#### [Exercise]
Copy these lines exactly as they appear, covering every one of the records.

[Item position entries]

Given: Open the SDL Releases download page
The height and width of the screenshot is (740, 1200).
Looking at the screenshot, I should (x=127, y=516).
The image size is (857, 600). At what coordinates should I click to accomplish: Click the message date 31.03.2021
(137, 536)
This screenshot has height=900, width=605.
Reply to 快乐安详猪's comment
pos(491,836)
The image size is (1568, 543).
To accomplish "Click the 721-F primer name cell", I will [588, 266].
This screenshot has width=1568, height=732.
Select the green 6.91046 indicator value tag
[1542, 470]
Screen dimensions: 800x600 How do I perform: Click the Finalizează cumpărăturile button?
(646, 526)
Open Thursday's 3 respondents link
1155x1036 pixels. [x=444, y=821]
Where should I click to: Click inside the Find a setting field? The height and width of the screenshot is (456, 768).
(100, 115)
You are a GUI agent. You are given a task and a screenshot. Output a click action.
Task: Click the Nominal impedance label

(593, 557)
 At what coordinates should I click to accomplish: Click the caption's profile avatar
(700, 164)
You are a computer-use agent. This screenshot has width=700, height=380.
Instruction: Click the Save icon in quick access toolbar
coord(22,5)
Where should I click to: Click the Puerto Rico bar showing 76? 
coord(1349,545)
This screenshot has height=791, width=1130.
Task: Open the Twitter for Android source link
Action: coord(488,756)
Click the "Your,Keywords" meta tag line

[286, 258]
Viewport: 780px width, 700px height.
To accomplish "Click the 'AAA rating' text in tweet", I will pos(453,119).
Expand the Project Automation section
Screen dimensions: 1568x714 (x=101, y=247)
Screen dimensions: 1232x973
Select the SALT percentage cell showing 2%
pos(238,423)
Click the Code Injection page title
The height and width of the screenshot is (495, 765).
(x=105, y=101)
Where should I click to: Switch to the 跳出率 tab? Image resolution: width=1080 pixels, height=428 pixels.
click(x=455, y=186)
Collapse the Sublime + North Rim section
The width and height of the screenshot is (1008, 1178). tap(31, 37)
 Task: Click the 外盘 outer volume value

#### [Output for this exercise]
Given: Open the SDL Releases download page
The height and width of the screenshot is (740, 1200).
Looking at the screenshot, I should (x=127, y=516).
The image size is (857, 600). At what coordinates should I click to accomplish: Click the message date 31.03.2021
(137, 536)
This screenshot has height=900, width=605.
Reply to 快乐安详猪's comment
pos(491,836)
The image size is (1568, 543).
To accomplish "Click the 721-F primer name cell", I will [588, 266].
This screenshot has width=1568, height=732.
Select the green 6.91046 indicator value tag
[1542, 470]
Screen dimensions: 800x600 How do I perform: Click the Finalizează cumpărăturile button?
(646, 526)
Open Thursday's 3 respondents link
1155x1036 pixels. [x=444, y=821]
Where should I click to: Click inside the Find a setting field? The height and width of the screenshot is (456, 768).
(100, 115)
You are a GUI agent. You are given a task and a screenshot. Output a click action.
Task: Click the Nominal impedance label

(593, 557)
 At what coordinates should I click to accomplish: Click the caption's profile avatar
(700, 164)
You are a computer-use agent. This screenshot has width=700, height=380.
Instruction: Click the Save icon in quick access toolbar
coord(22,5)
Where should I click to: Click the Puerto Rico bar showing 76? 
coord(1349,545)
This screenshot has height=791, width=1130.
Task: Open the Twitter for Android source link
Action: coord(488,756)
Click the "Your,Keywords" meta tag line

[286, 258]
Viewport: 780px width, 700px height.
To accomplish "Click the 'AAA rating' text in tweet", I will pos(453,119).
Expand the Project Automation section
Screen dimensions: 1568x714 (x=101, y=247)
Screen dimensions: 1232x973
Select the SALT percentage cell showing 2%
pos(238,423)
Click the Code Injection page title
The height and width of the screenshot is (495, 765).
(x=105, y=101)
Where should I click to: Switch to the 跳出率 tab? Image resolution: width=1080 pixels, height=428 pixels.
click(x=455, y=186)
Collapse the Sublime + North Rim section
The width and height of the screenshot is (1008, 1178). tap(31, 37)
 Task: Click the 外盘 outer volume value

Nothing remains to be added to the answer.